▸ Fragmento del texto
★ ★ ★

Cirauqui, te digo lo mismo que decía a Heredia hace unos días: no sufras por los signos de puntuación, pues ellos mismos suelen decirte donde quieren ser colocados, sobre todo cuando, como tú, se está habituado a escribir. Además, lo importante es colocar adecuadamente los que tienen valor significativo y pueden influir en el sentido del texto. El empleo de muchos otros, sobre todo ciertas comas, puede ser optativo. Recuerdo que, cuando en la RAE nos llegaban las correcciones de determinadas academias hispanoamericanas en relación con los borradores de distintas obras que se les iban enviando, la mayoría consistían en insertar comas y más comas, casi detrás de cada sintagma. Y eso tampoco es bueno, pues se incurre un discurso entrecortado y tartaja.

Solamente ya un saludo para todos desde mi Mogarraz natal, en medio de sus fiestas de la Virgen de las Nieves, sin posibilidad de dormir unas horas por el continuo estruendo de tamboriles, charangas y alborotos de alegres borrachines. Por cierto, a los que alguna vez se han interesado por Toñín, nuestro cerdito callejero, he de decirles que durante estos días se le mantiene a buen recaudo en lugar casi secreto, dado que existe riesgo cierto de que algún grupo de botelloneros sin escrúpulos lo haga víctima de un mondongo prematuro.

Saludos y abrazos.

Javier Cirauqui -

A mí lo que más me maravilla de estas fotografías de Gabriel Navarro, aparte de su impecable factura, es que fuera capaz de hacerlas en su último día del colegio. Yo, ese día, no era capaz ni de mirar serenamente. Bien es verdad que existe una diferencia de diez años. Son fotos de 1975, y mi salida fue en el año 1965 y las fotos hubieran sido en blanco y negro y además yo no tenía máquina. Desde luego que eran tiempos diferentes.

Como dice: Eugenio Cascón, en este su estupendo escrito, es una bonita fotografía y así a la vista de tamaña belleza, según él, se pone cursilón, que a mí no me lo parece, y nos "endilga", para nuestro deleite, una bellísima descripción de la fotografía y de la piscina de nuestros sueños. "Locus amoenus en medio del páramo. El alma se serena..."

★ ★ ★

▸ Tarea asignada 1
Copia del texto sobre la puntuación y las fotos del colegio el pasaje que va de "Solamente ya un" a "Saludos y abrazos.".
▸ Tarea asignada 2
Según el texto sobre la puntuación y las fotos del colegio, ¿son ciertas estas afirmaciones? Contesta sí o no a cada una y cita las palabras del texto que lo deciden.
(a) El uso de todas las comas es obligatorio.
(b) Las fotos de Gabriel Navarro son de 1975.
(c) Durante las fiestas, Toñín anda suelto por las calles del pueblo.
▸ Tarea asignada 3
Sigue escribiendo el texto sobre la puntuación y las fotos del colegio a partir de su última frase.

▸ Material reunido
★ ★ ★

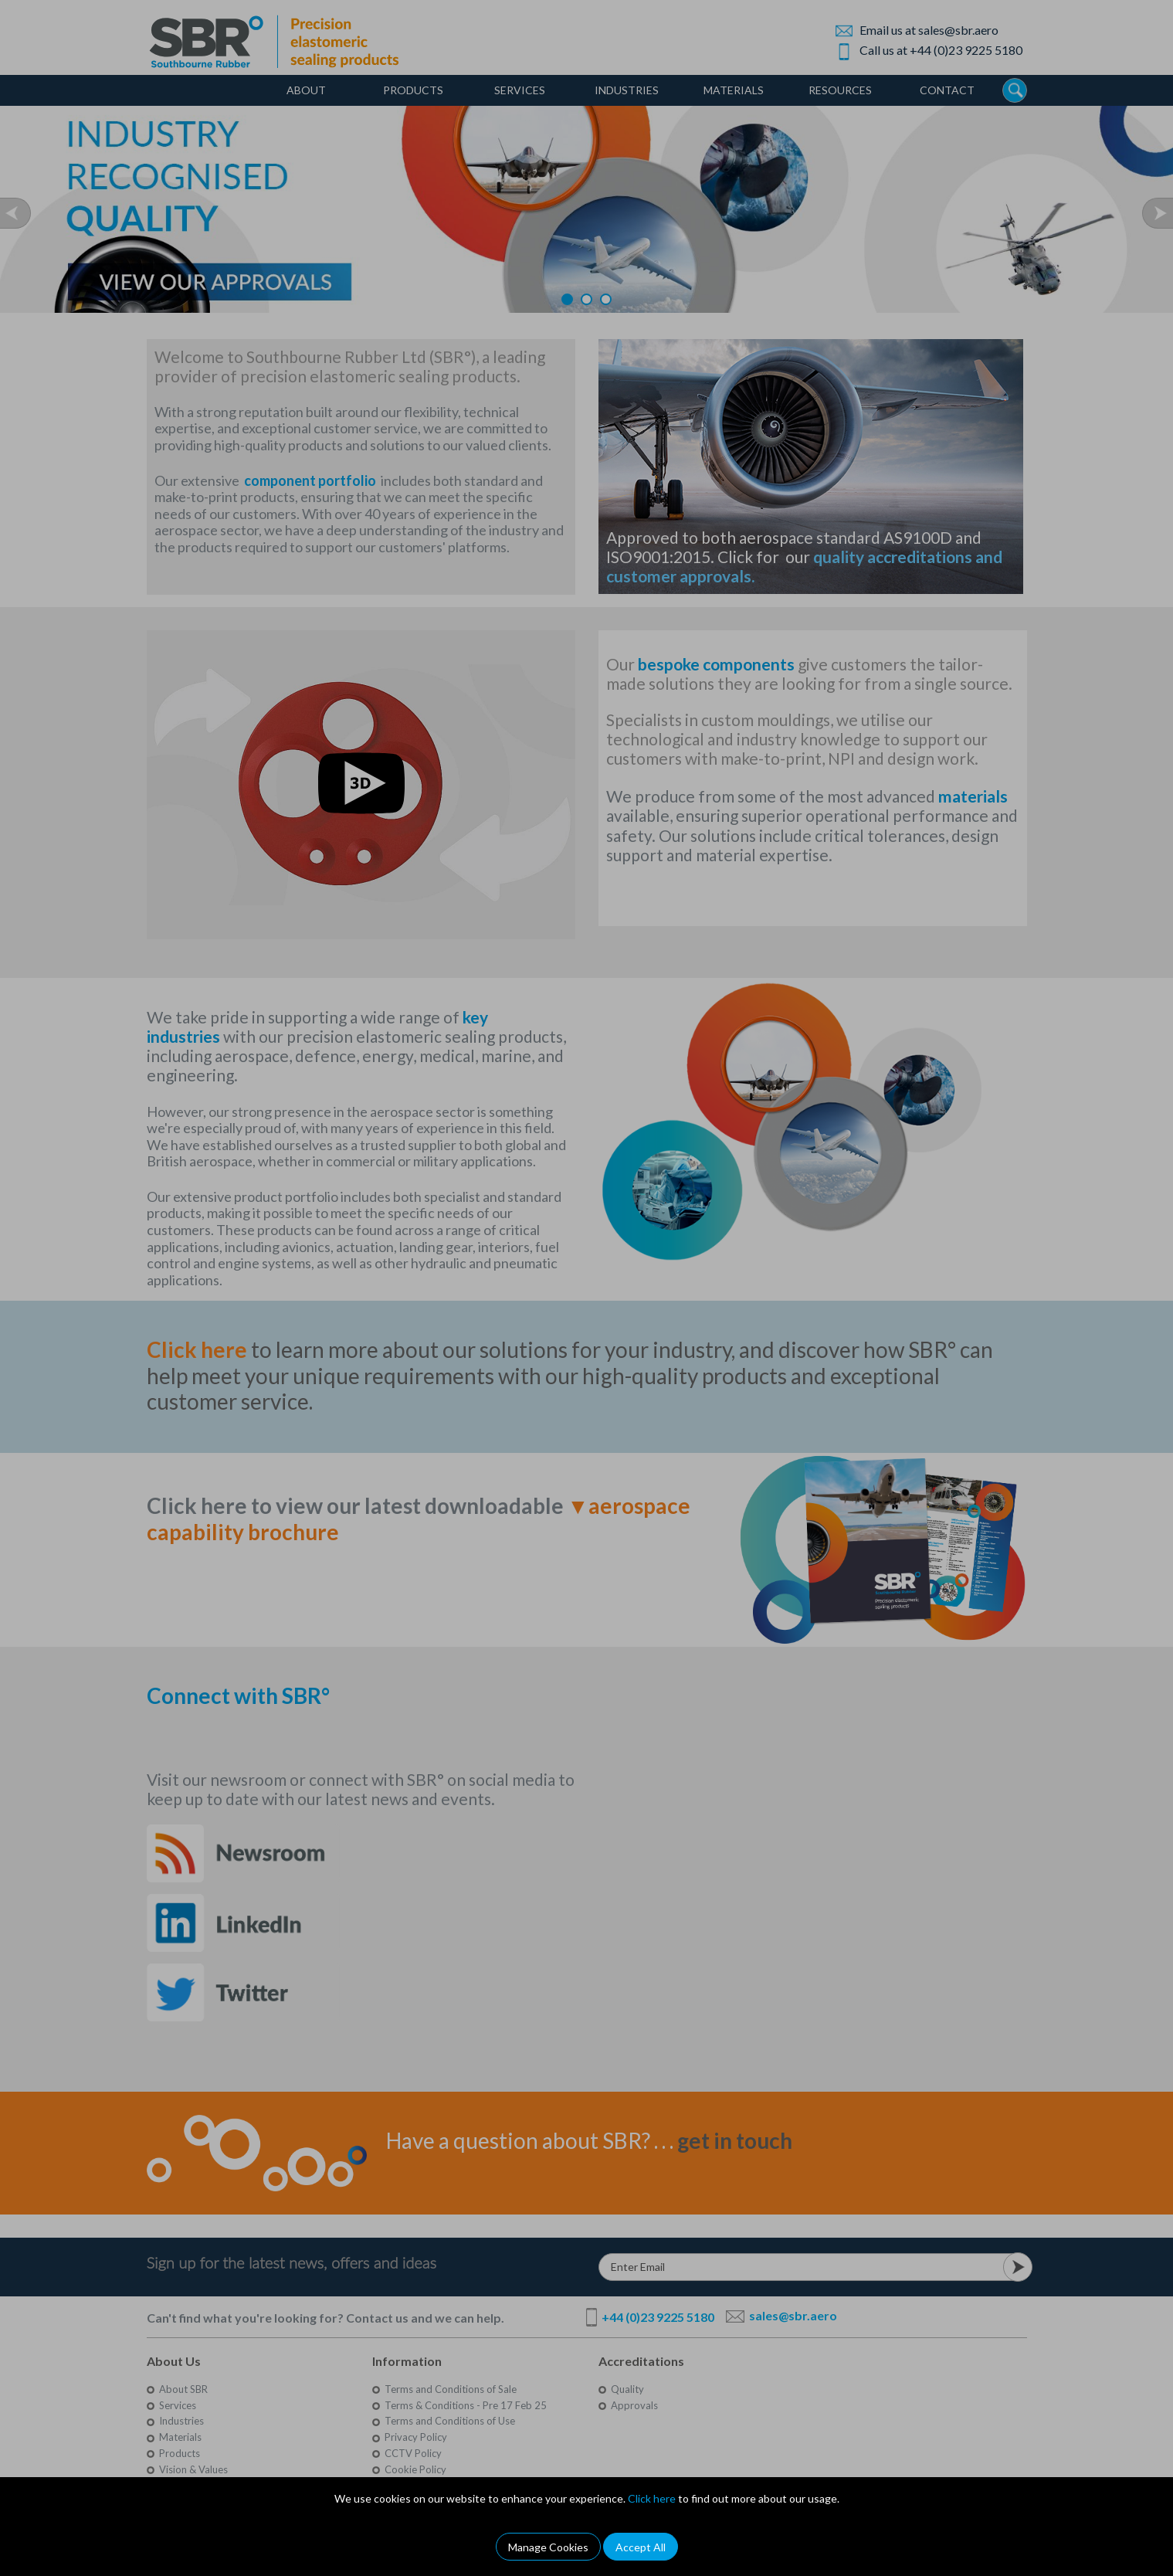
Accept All (640, 2547)
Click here (652, 2498)
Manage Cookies (548, 2547)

★ ★ ★

▸ Respuesta escrita 1
Solamente ya un saludo para todos desde mi Mogarraz natal, en medio de sus fiestas de la Virgen de las Nieves, sin posibilidad de dormir unas horas por el continuo estruendo de tamboriles, charangas y alborotos de alegres borrachines. Por cierto, a los que alguna vez se han interesado por Toñín, nuestro cerdito callejero, he de decirles que durante estos días se le mantiene a buen recaudo en lugar casi secreto, dado que existe riesgo cierto de que algún grupo de botelloneros sin escrúpulos lo haga víctima de un mondongo prematuro.

Saludos y abrazos.

▸ Respuesta escrita 2
(a) No: "El empleo de muchos otros, sobre todo ciertas comas, puede ser optativo."
(b) Sí: "Son fotos de 1975"
(c) No: "durante estos días se le mantiene a buen recaudo en lugar casi secreto"

▸ Respuesta escrita 3
Hablando de cursilerías, por aquellos años de mi presencia en el Colegio, años 1961 a 1965, comenzó a ponerse de moda aquella locución de "me encanta". Yo procuraba evitarla, pues decirla me producía lacha, grima y tirria.
A mí me parecía de lo más cursi, pijo y ñoño, aquello de "me encanta", pero a través de los tiempos, todos acabamos encantados y utilizando esta cursi expresión para todo lo que te gusta o agrada. Hubo épocas de : "como me mola o me mola", o como decían en mi pueblo: "cómo me mola la gramola". Hoy a los jóvenes ni les molan, ni les encantan las cosas, les flipan y se agarran unos flipes de órdago. Todo les parece "guay" o "qué fuerte, ¿no?".

Como escribía hace mucho tiempo en uno de mis lingotazos, salvando la importancia espiritual del Santuario y las capillas, para mí, la piscina era el centro vital del Colegio. Estaba abrazada por la escuela mayor y la escuela menor, el convento de los frailes, el antiguo santuario, hoy museo, entonces pasillo que nos llevaba al comedor, Pantalla, las capillas y entre ellas la puerta que nos introducía al patio de la piscina, abierta solo en las horas de baño, los pasillos de las clases, largos paara deslizar gozosamente los tranvías, eran como dos brazos que protegían la piscina.
Era un oasis en el desierto, la caaba, fuente y templete de las abluciones, talismán, fresco tabernáculo, sancta sanctorum del placer y la gozada y arca de la alianza, donde se encerraban los más líquidos y refrescantes recuerdos del Colegio. Como vereis esto es ya rizar el rizo o el summum de la cursilería, pero me apetece decirlo.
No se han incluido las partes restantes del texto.